**ASSIGNMENT**
Each line of the records is to be returned verbatim, with the images omitted.

**Stored data**
==========

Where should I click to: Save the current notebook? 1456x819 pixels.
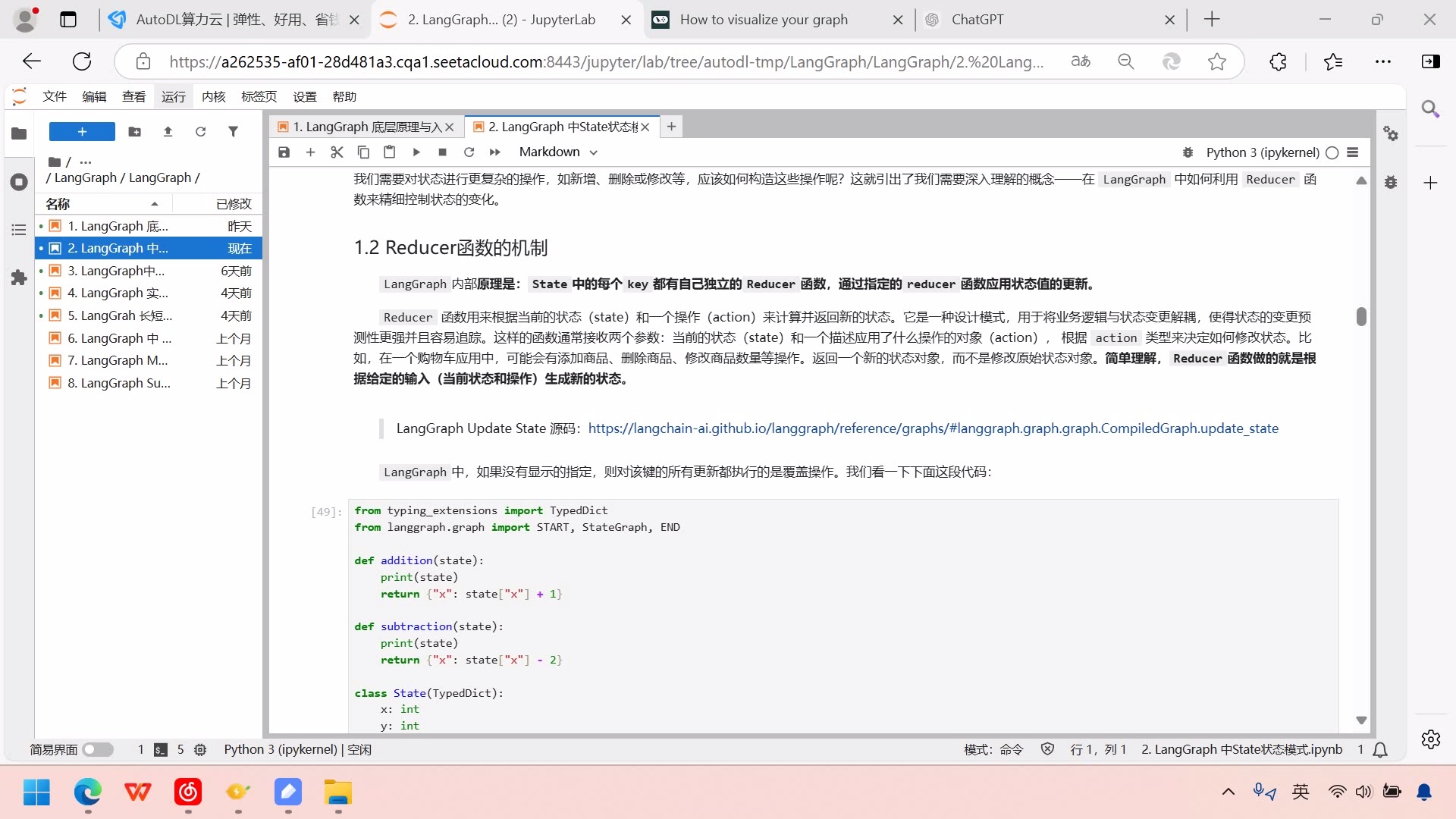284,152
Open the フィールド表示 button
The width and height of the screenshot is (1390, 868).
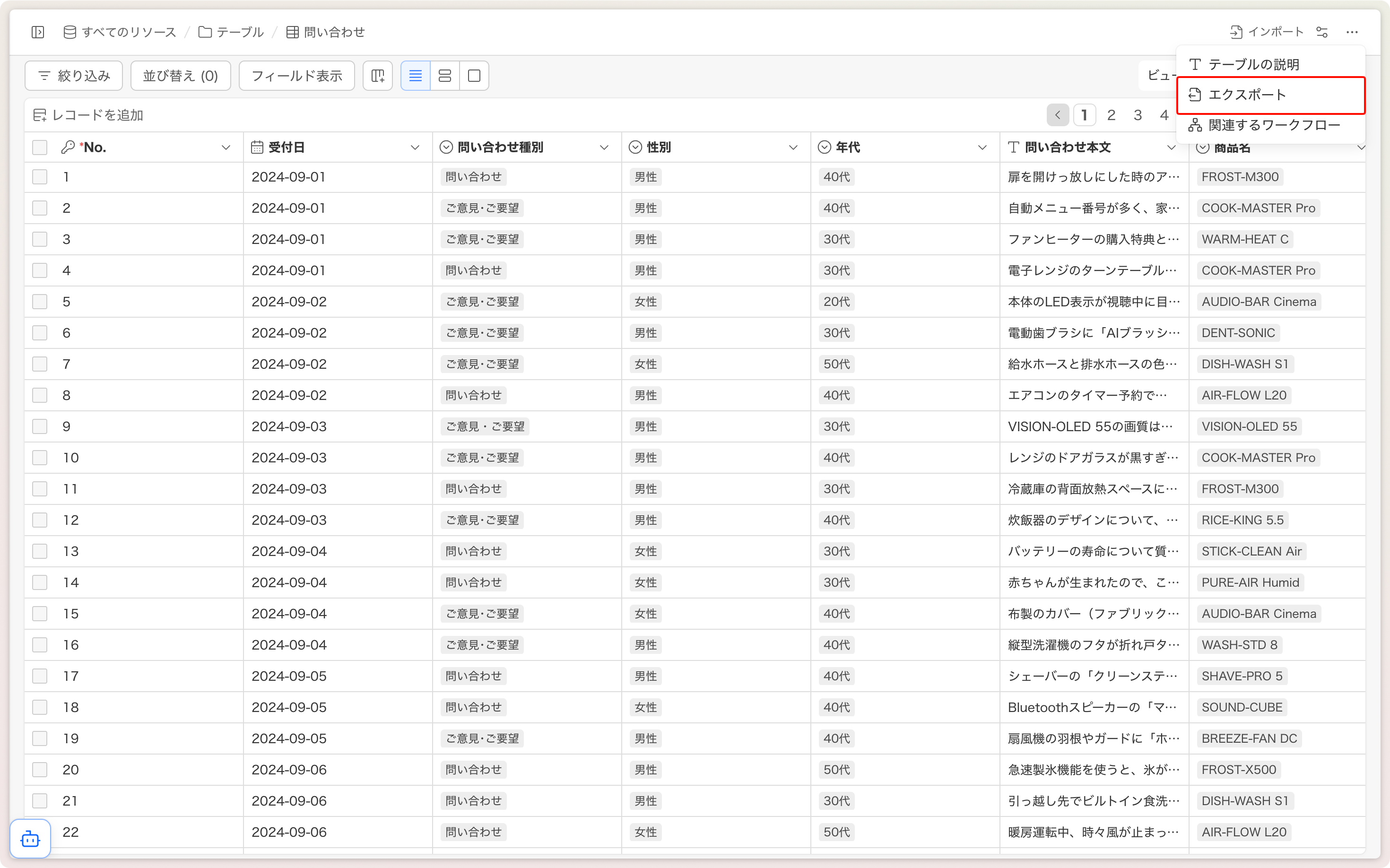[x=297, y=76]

==========

**WRITTEN RESPONSE**
Where should I click to: Save the current notebook? 1456x819 pixels.
284,152
Open the フィールド表示 button
The width and height of the screenshot is (1390, 868).
[x=297, y=76]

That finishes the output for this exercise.